De très nombreux amendements ont été déposés à l'Assemblée nationale, que ce soit sur les crevettes, les éleveurs, les langues régionales ou encore le voile - j'en passe et des meilleurs. J'ai essayé de circonscrire le débat qui devenait d'une certaine manière assez cocasse et je suis sûr que de telles choses n'auront pas lieu au Sénat. Mais quand je voulais circonscrire le débat, on me répondait que ces sujets, variés, n'intéressaient pas le Gouvernement... C'était une très curieuse façon de faire. Certes, cela permettait aux députés de développer les sujets qui leur tenaient à coeur, pour ne pas dire parfois leurs marottes.

Monsieur le sénateur Richard, je me suis sans doute mal fait comprendre.

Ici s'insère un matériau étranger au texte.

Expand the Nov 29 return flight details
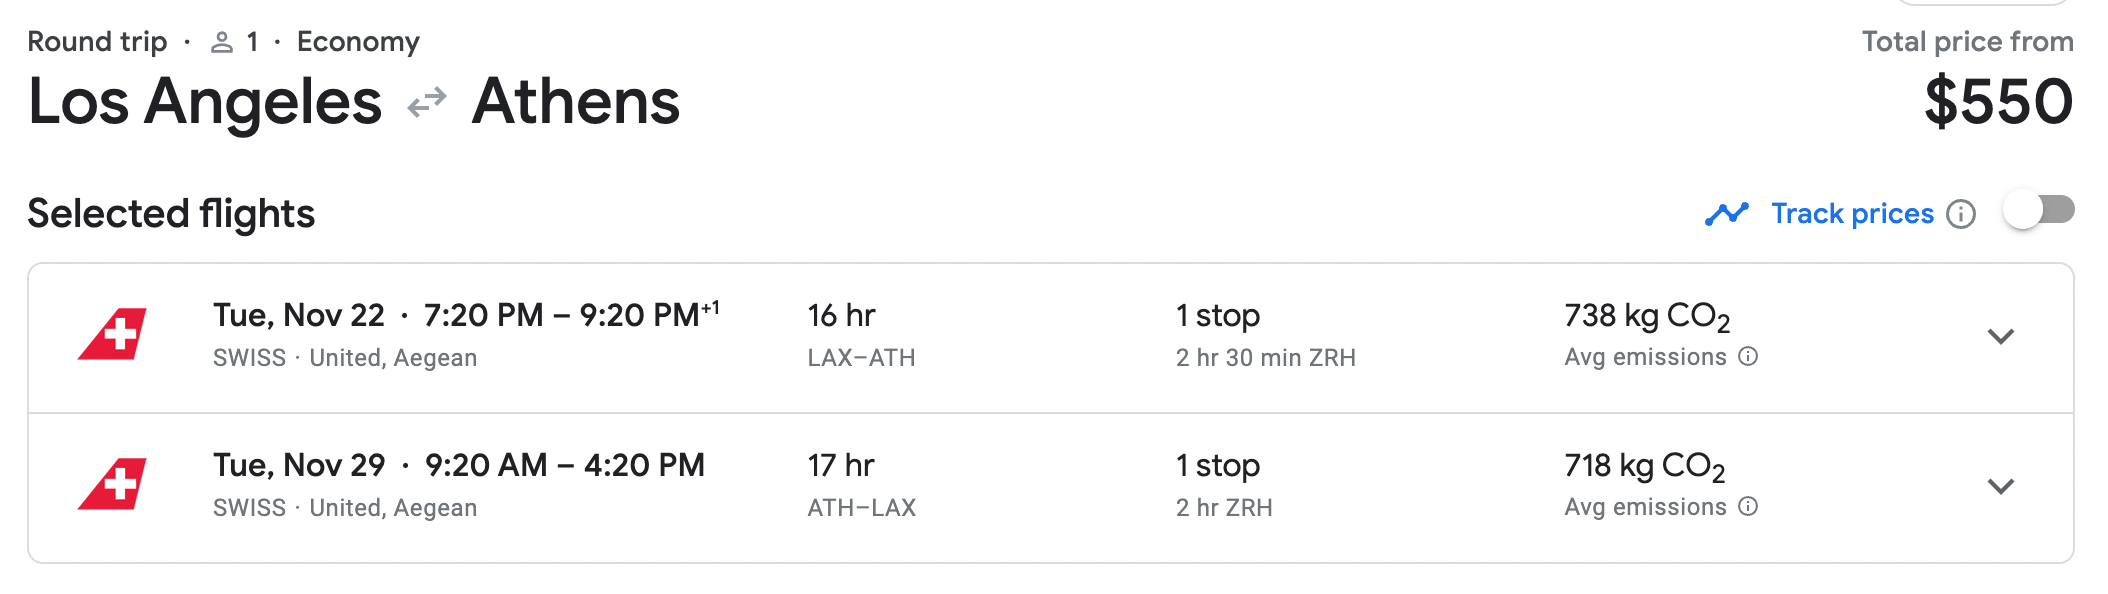Viewport: 2108px width, 594px height. [x=2000, y=486]
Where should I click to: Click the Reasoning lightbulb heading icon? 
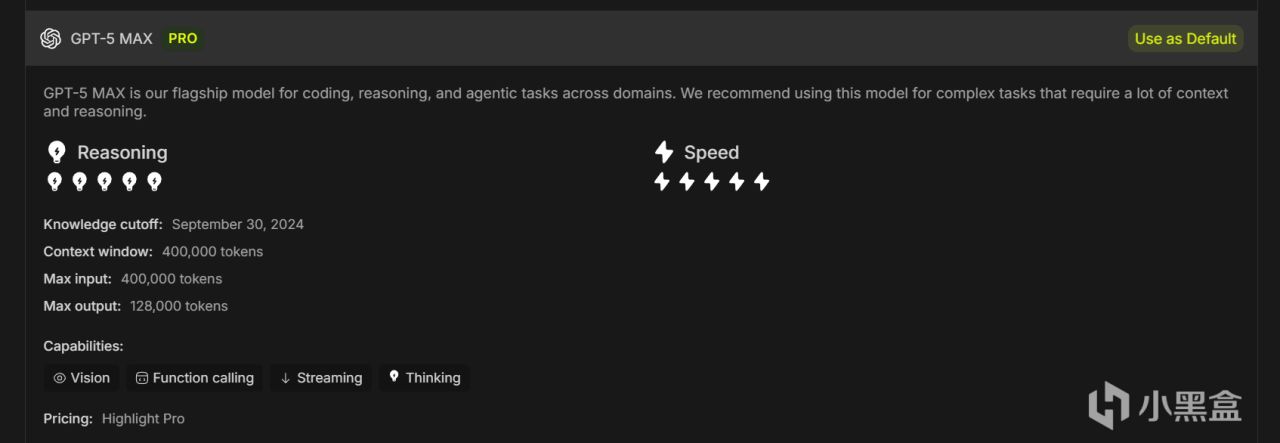(57, 152)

Aujourd'hui, la préservation de l'environnement est un objectif d'intérêt général qui ne constitue pas une règle au sens constitutionnel.

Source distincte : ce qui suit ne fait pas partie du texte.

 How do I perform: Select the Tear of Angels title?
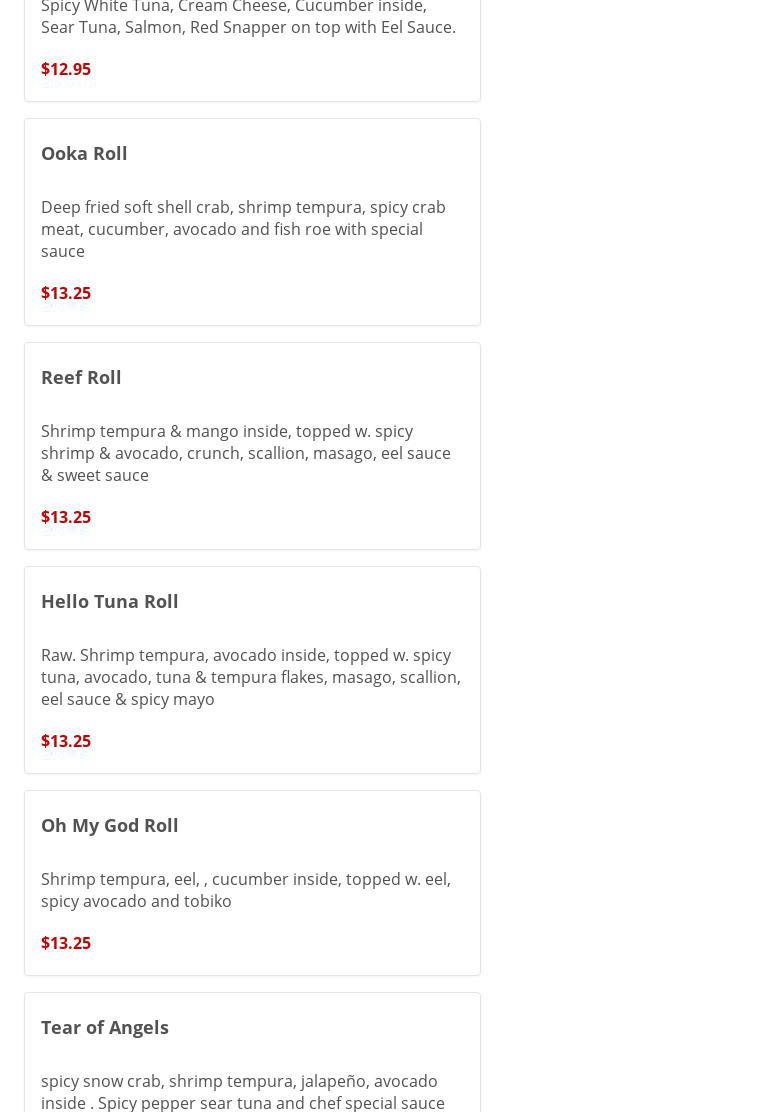click(x=104, y=1027)
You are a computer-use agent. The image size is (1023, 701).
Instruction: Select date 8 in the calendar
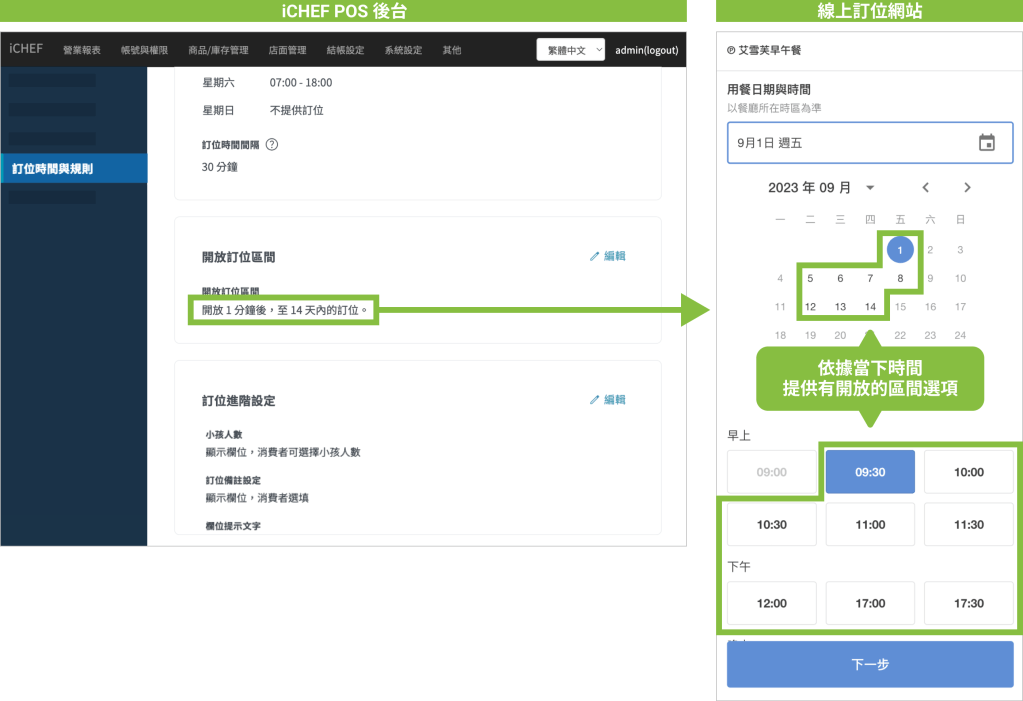(900, 279)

M. Alain Richard. - Ce n'est pas exact !

M. Éric Dupond-Moretti, garde des Sceaux, ministre de la justice. - Si, monsieur le sénateur !

M. Alain Richard. - Le Conseil constitutionnel a jugé qu'il s'agissait d'un objectif à valeur constitutionnelle.

M. Éric Dupond-Moretti, garde des Sceaux, ministre de la justice. - J'entends bien, mais comme vous le savez, il est difficile de faire aboutir une question prioritaire de constitutionnalité sur le fondement de la Charte de l'environnement.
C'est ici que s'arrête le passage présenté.